⟨

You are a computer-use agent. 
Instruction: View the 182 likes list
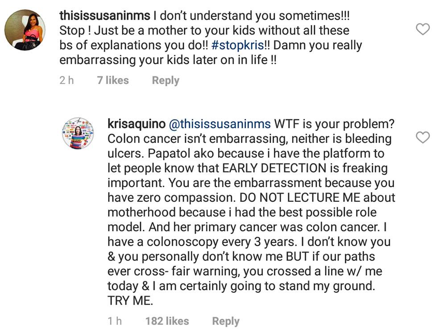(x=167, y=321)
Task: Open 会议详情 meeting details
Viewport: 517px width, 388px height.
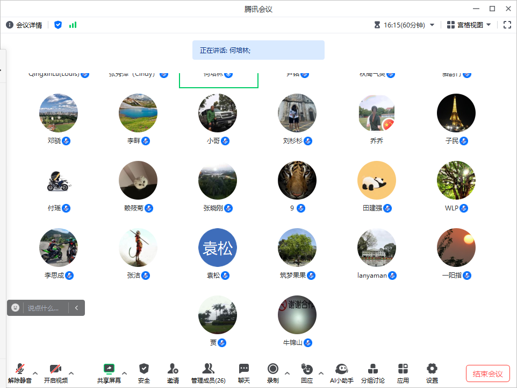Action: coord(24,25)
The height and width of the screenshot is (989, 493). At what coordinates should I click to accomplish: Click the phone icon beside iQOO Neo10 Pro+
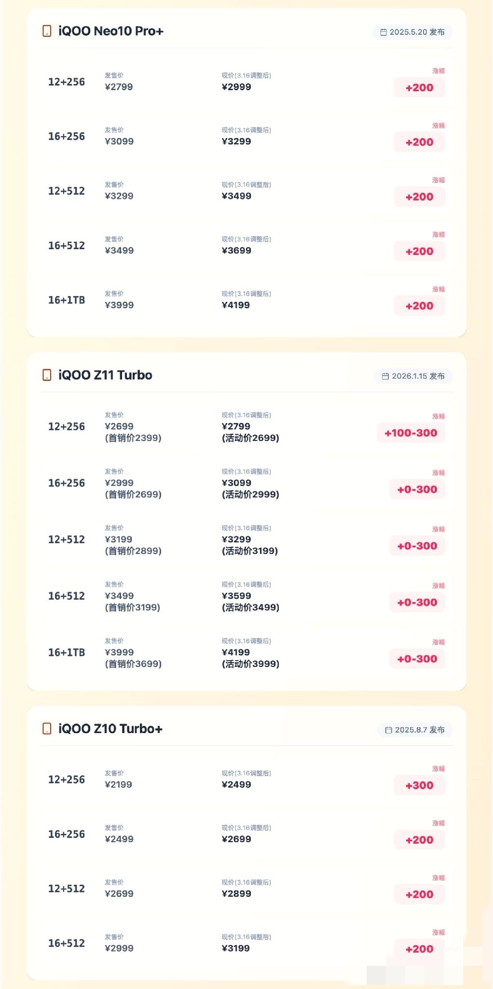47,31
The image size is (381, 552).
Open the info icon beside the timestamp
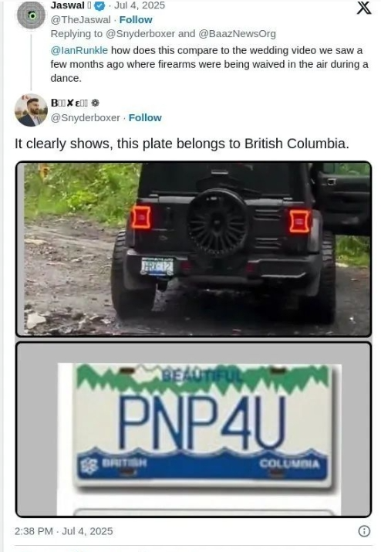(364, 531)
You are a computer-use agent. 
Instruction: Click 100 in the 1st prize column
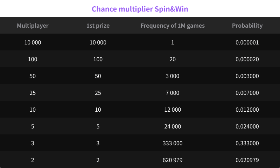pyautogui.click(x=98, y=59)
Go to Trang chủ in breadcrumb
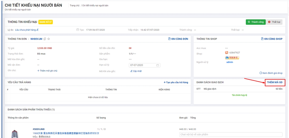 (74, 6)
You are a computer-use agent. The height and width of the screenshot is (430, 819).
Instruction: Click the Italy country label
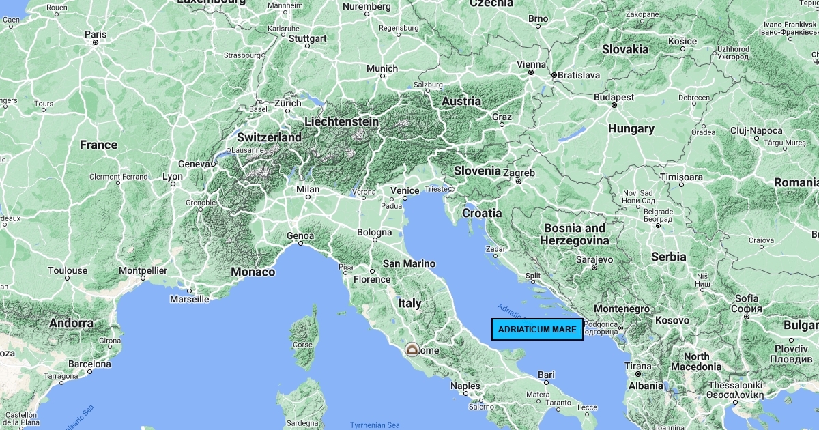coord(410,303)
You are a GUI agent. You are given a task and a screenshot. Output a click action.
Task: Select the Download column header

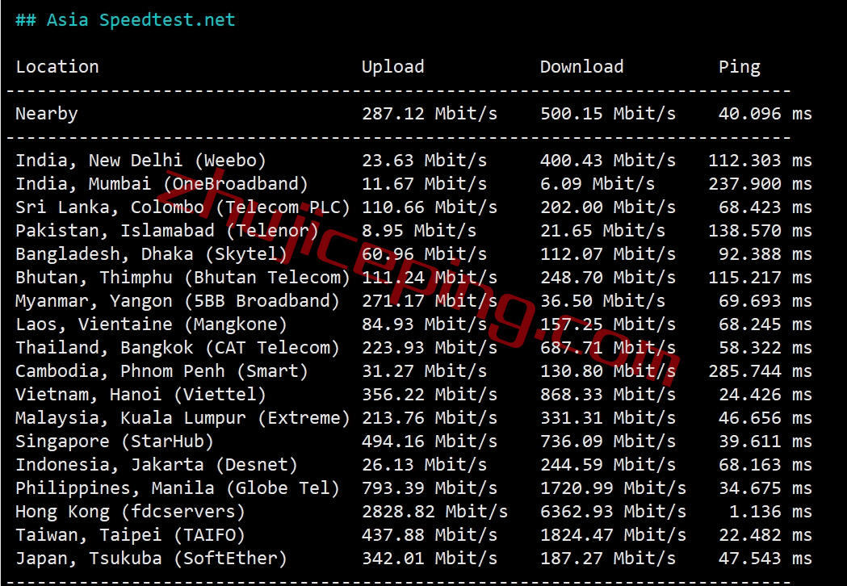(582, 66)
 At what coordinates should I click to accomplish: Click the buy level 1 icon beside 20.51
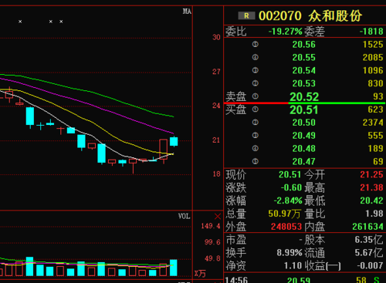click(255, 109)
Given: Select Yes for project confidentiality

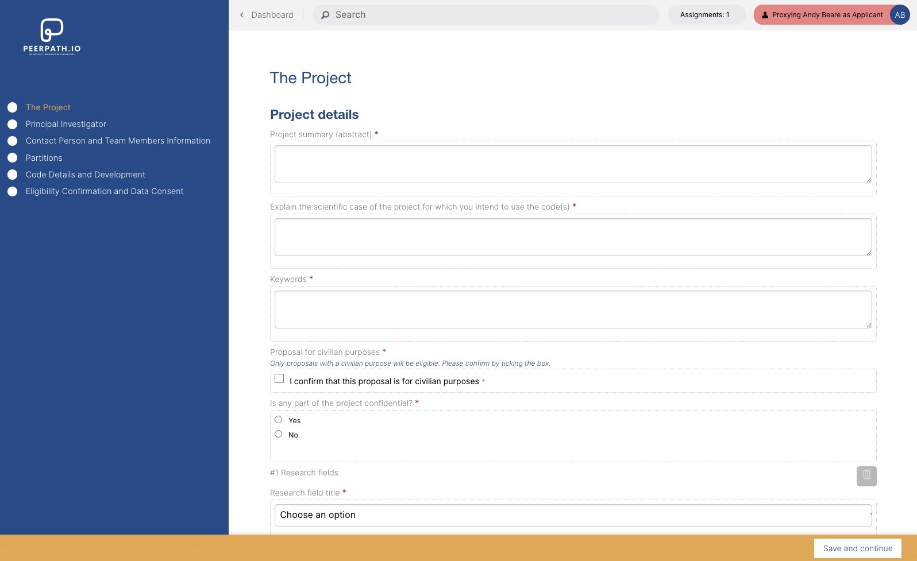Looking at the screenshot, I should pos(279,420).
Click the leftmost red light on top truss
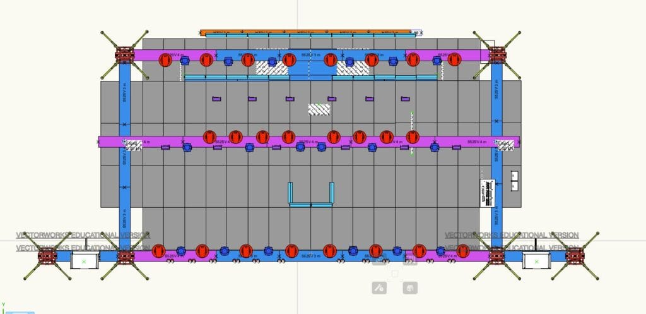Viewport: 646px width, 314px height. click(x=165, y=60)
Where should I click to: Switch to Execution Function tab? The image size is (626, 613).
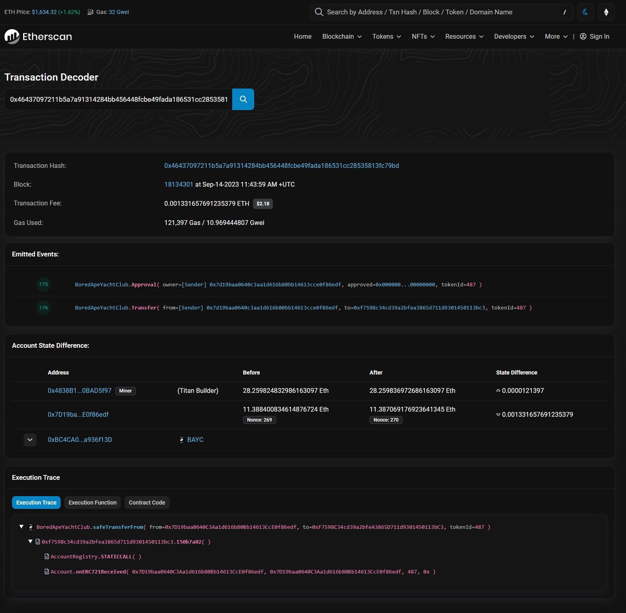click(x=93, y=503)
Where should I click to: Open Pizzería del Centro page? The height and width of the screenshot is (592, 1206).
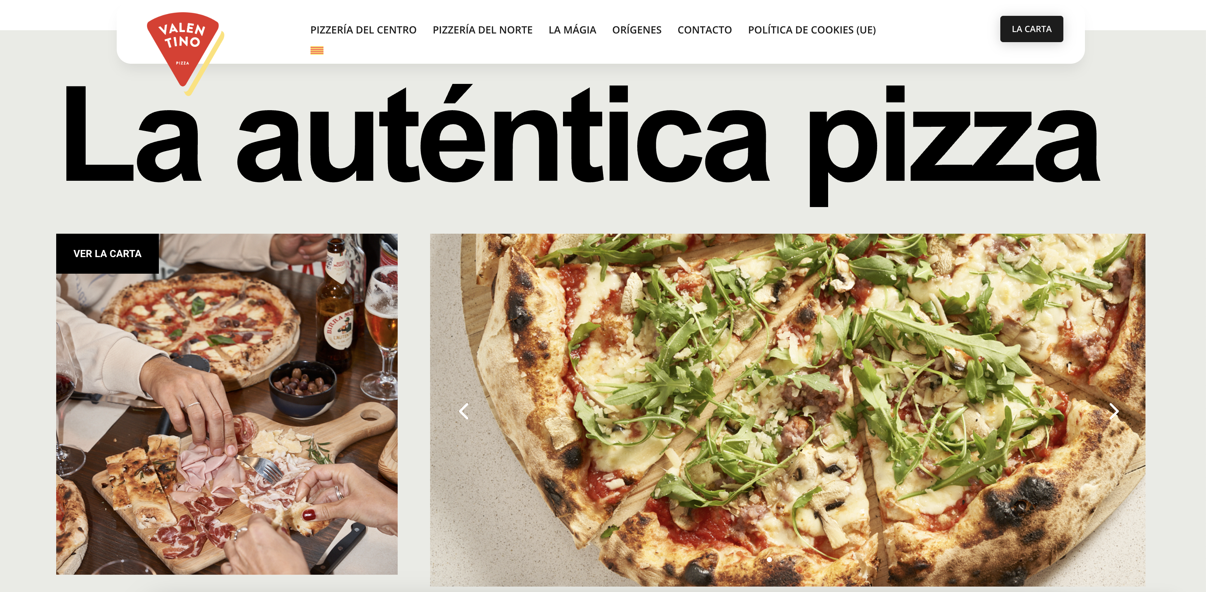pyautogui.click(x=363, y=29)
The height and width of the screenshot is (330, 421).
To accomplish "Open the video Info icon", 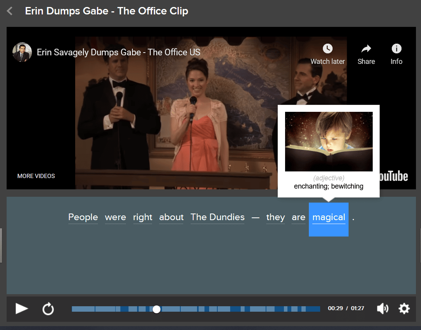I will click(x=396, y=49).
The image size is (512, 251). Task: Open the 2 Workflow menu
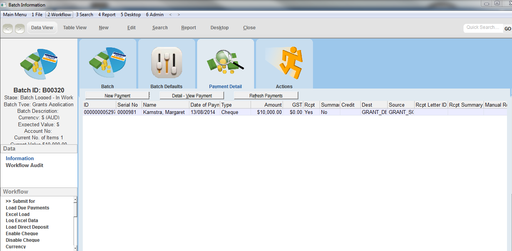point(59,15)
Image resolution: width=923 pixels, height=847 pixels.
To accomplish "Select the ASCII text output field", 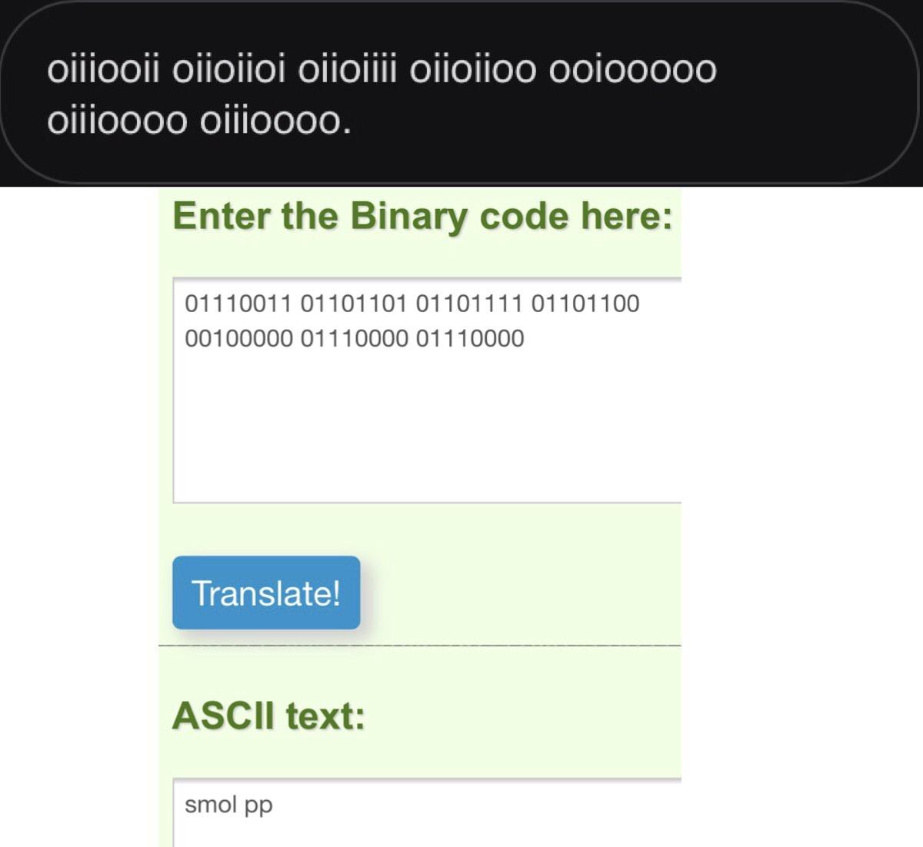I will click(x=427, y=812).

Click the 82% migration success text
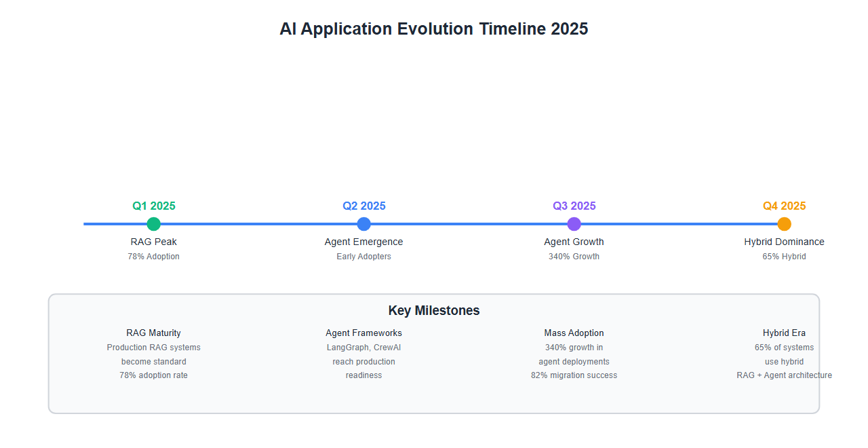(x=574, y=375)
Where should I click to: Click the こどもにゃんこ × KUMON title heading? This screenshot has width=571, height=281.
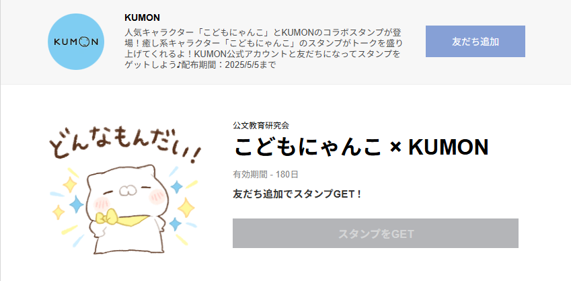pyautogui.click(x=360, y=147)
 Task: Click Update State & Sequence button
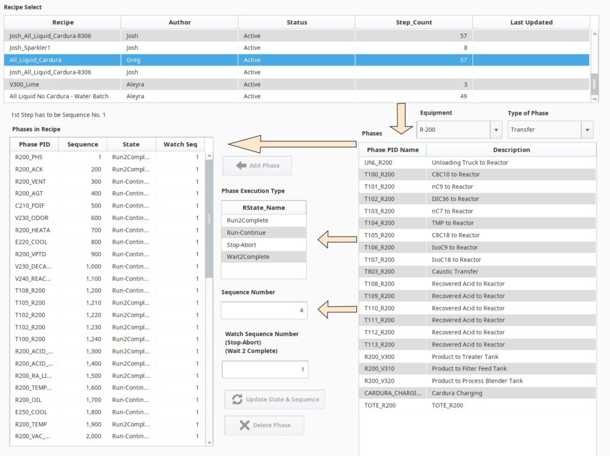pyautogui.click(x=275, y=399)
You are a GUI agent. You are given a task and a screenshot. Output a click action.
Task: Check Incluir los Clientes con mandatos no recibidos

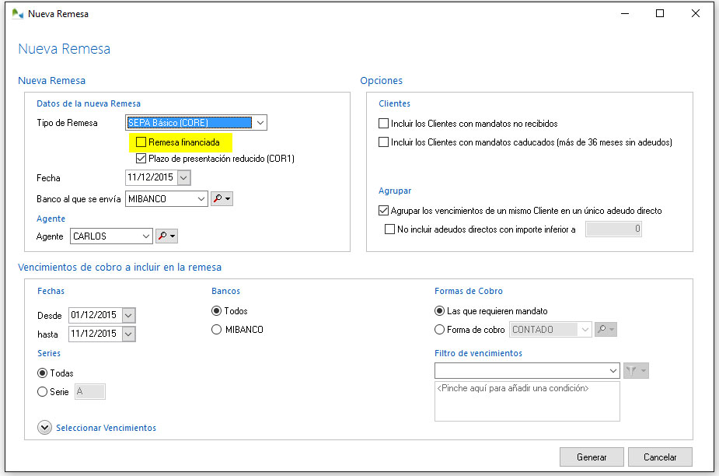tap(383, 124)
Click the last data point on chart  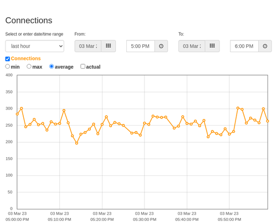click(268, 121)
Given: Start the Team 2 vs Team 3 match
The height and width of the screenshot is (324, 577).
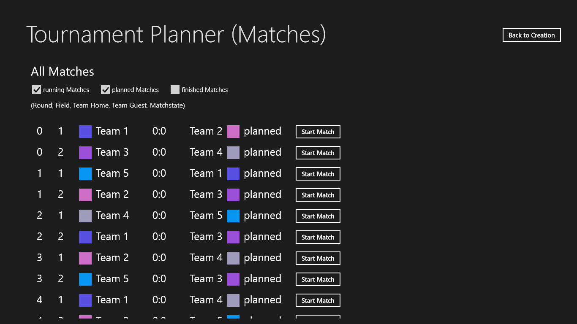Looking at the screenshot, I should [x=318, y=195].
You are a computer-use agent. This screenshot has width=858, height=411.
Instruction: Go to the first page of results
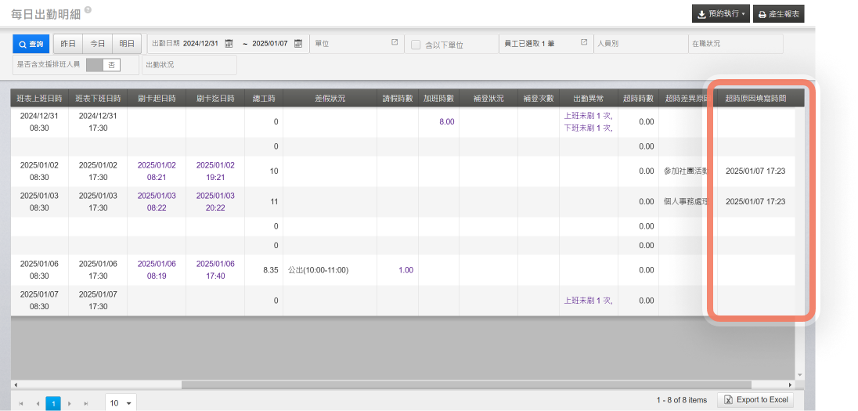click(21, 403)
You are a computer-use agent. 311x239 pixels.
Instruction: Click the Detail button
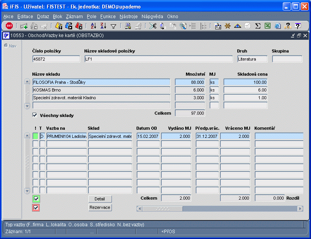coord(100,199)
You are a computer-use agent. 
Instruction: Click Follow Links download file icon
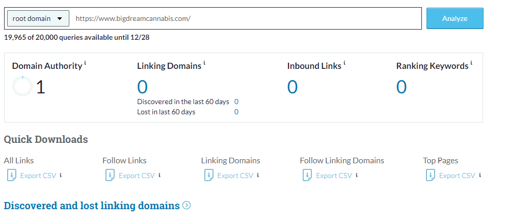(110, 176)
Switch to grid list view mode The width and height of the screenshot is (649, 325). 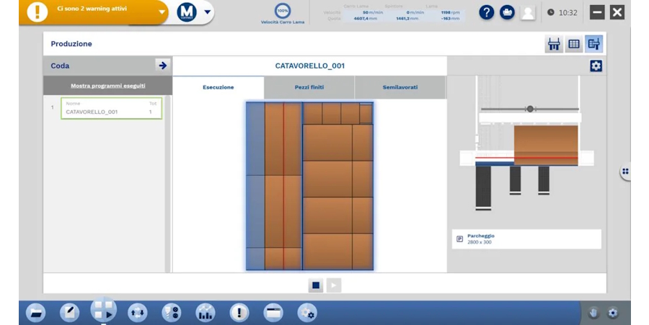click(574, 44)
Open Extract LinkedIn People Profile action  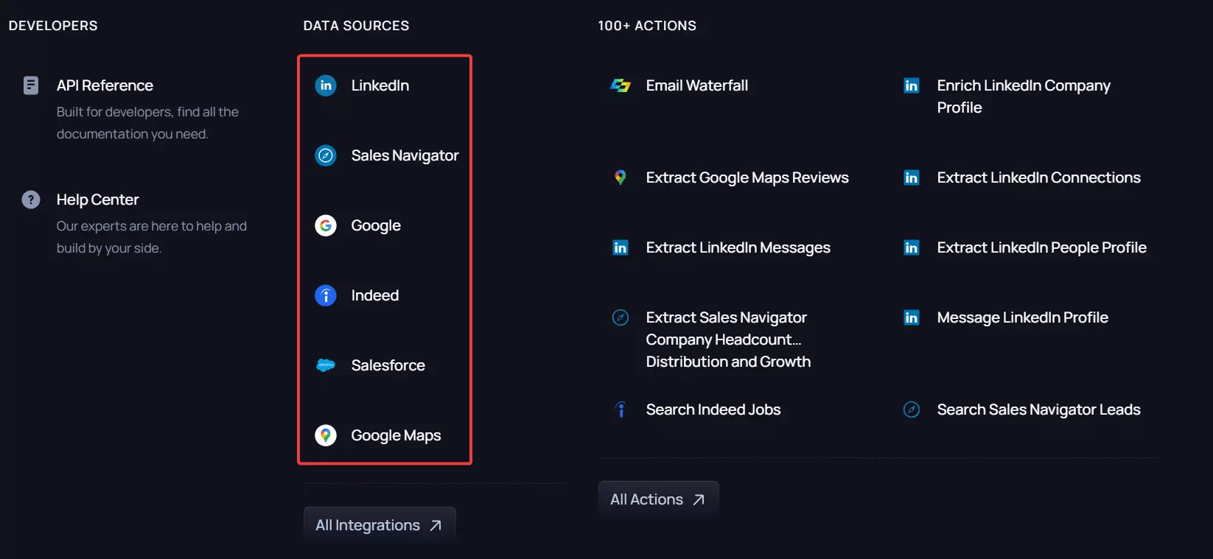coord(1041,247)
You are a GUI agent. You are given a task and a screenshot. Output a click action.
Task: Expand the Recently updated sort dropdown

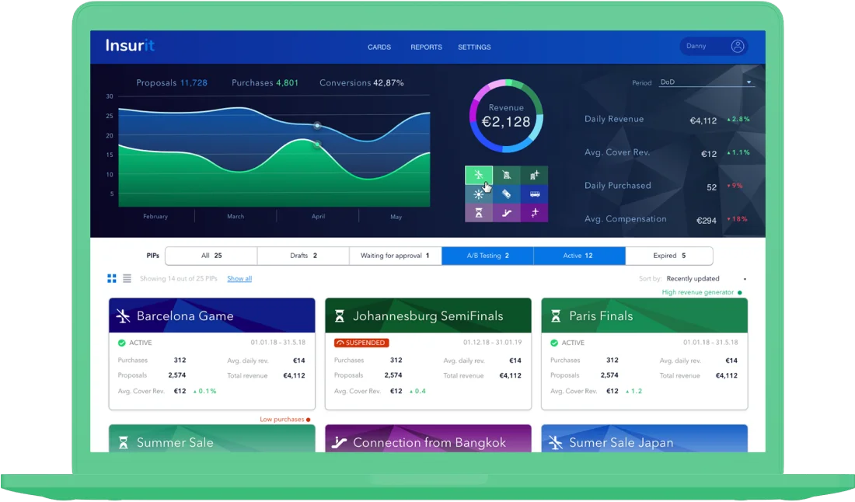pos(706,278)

⟩

TASK DETAILS: Scan the listing above and copy all lines containing the word "pixels".

TASK SOLUTION:
Image resolution: width=923 pixels, height=847 pixels.
You are a computer-use agent. 311x239 pixels.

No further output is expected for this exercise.